“Land of Mine” di Martin Zandvliet
Una pagina poco conosciuta della Seconda Guerra Mondiale
di Francesco Vannutelli / 20 ottobre 2015
Una delle conseguenze meno conosciute della seconda guerra mondiale è il perno narrativo di Land of Mine (in Italia sarà distribuito come Sotto la sabbia) del danese Martin Zandvliet, visto stamattina all’Auditorium dopo essere passato, secondo una prassi ormai consolidata negli ultimi anni, per il Toronto International Film Festival.
Nel 1945, subito dopo la fine del secondo conflitto globale, nella Danimarca appena liberata dal nazismo si contavano quasi due milioni di mine nascoste sotto la sabbia delle coste, più di quante ce ne fossero in tutto il resto d’Europa messo insieme. Per liberare il Paese dagli ordigni, il comando alleato decise di usare i prigionieri di guerra tedeschi per smantellare le bombe a mani nude e senza nessuna preparazione specifica. Il sergente dell’esercito danese Rasmussen riceve l’incarico di comandare un reparto di quattordici prigionieri per bonificare un tratto di costa infestato da quarantacinquemila mine. Si troverà davanti un gruppo di ragazzini spaventati che vogliono soltanto tornare a casa.
Nella verità della storia, circa duemilaseicento soldati tedeschi vennero costretti a sminare le coste danesi alla fine della seconda guerra mondiale. La maggior parte aveva tra i quindici e i diciotto anni ed era stata reclutata a forza dal Reich nei mesi drammatici che precedettero la resa, per rimpolpare un esercito sempre meno numeroso. Più della metà di questi ragazzini perse la vita nelle operazioni di sminamento o rimase gravemente ferito. La Danimarca e il comando britannico costrinsero i prigionieri in aperta violazione della Convenzione di Ginevra del 1929 che vieta per i detenuti in tempo di guerra i lavori forzati o potenzialmente pericolosi. Nelle immediate conseguenze di un conflitto, e di un occupazione durata cinque anni, il sentimento prevalente tra il popolo danese era un odio senza troppe riserve per tutto quello che fosse tedesco. Lo si vede all’inizio del film, con il sergente Rasmussen che brutalizza un prigioniero in marcia colpevole di essersi portato via una bandiera danese. L’odio verso un’entità astratta, del resto, verso una categoria umana, un’idea, il tedesco (o altro in generale) in assoluto, è un sentimento da cui è molto facile lasciarsi sopraffare, soprattutto quando c’è un passato di soprusi e prevaricazioni. A quel punto è facile, per un comando distante, decidere di affamare i prigionieri, di usarli come esche umane per l’esplosivo come catarsi violenta per la colpa dell’invasione. Diventa tutto un altro discorso quando questa entità inizia ad assumere un volto, un nome, una vita.

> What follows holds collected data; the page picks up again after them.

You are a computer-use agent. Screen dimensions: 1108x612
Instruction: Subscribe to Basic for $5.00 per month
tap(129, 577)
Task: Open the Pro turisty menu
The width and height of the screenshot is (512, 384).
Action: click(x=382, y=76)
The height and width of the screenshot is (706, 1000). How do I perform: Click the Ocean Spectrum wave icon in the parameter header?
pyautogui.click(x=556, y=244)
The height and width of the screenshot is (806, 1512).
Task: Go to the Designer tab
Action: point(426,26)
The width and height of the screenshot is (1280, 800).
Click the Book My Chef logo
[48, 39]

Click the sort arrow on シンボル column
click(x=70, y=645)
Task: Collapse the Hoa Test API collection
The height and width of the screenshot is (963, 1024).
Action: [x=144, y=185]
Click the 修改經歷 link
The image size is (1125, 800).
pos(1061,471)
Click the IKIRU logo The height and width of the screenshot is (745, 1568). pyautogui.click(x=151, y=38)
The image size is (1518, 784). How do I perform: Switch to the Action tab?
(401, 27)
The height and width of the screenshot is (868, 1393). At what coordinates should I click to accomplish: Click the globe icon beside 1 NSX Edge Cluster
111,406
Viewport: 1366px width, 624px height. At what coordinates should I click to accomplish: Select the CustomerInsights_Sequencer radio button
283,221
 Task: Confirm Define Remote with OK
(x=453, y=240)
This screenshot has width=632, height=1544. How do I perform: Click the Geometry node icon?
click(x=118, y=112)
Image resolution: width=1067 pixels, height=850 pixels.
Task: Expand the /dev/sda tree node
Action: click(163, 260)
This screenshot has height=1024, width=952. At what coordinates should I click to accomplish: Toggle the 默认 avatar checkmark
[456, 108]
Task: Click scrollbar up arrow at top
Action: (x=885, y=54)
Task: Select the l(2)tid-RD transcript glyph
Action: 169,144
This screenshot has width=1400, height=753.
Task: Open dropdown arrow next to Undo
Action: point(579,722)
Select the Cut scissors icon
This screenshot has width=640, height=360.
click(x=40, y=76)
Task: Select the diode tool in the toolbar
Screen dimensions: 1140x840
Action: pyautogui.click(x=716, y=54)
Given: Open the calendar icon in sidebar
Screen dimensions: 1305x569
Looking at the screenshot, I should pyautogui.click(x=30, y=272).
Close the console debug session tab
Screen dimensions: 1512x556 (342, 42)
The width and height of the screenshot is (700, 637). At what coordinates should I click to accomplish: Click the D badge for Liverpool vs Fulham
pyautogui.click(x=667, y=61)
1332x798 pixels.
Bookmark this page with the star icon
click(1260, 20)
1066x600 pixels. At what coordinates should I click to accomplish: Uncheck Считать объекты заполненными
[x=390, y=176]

Lo sfruttamento dei prigionieri di guerra in Danimarca è ancora oggi un argomento tabù, un motivo di profonda vergogna per l’identità nazionale. Il regista Martin Zandvliet sceglie di non dare nessuna inquadratura politica al suo racconto limitandosi a mostrare e a raccontare i fatti. Non c’è condanna per i vertici danesi che decisero di sfruttare i tedeschi, non c’è ideologia. È una storia di umani che incontrano umani, di ragazzini che sognano di tornare a casa per mangiare il cibo cucinato dalla madre, per avere una ragazza, per fare i muratori in un paese da ricostruire alla fine della guerra.
I ragazzi agli ordini di Rasmussen sono vittime della guerra, non sono responsabili delle colpe del Reich nazista. Questa è la novità del punto di vista di Land of Mine che riesce a far capire come le distanze, per quanto immense, siano superabili con l’incontro e come anche tra i vincitori e vinti non ci siano differenze. Lo spettatore è abituato a vedere la Germania nazista come il Male per eccellenza. Qui viene ricordato che il male non risponde a una sola bandiera, ma solo all’istinto umano.
Piuttosto schematico in alcuni passaggi chiave, questo quarto film di Martin Zandvliet ha il pregio di essere un apologo non banale sul senso della vendetta e del perdono, sul peso della responsabilità collettiva su quella individuale, sulle colpe della storia e sui suoi silenzi.
(Land of Mine, di Martin Zandvliet, 2015, drammatico, 101’)
LA CRITICA
La colpa dei vincitori e la sua rimozione. Land of Mine affronta una pagina meno conosciuta della seconda guerra mondiale e ha il coraggio di mostrare come la vicinanza umana possa porre fine alle ostilità e al rancore.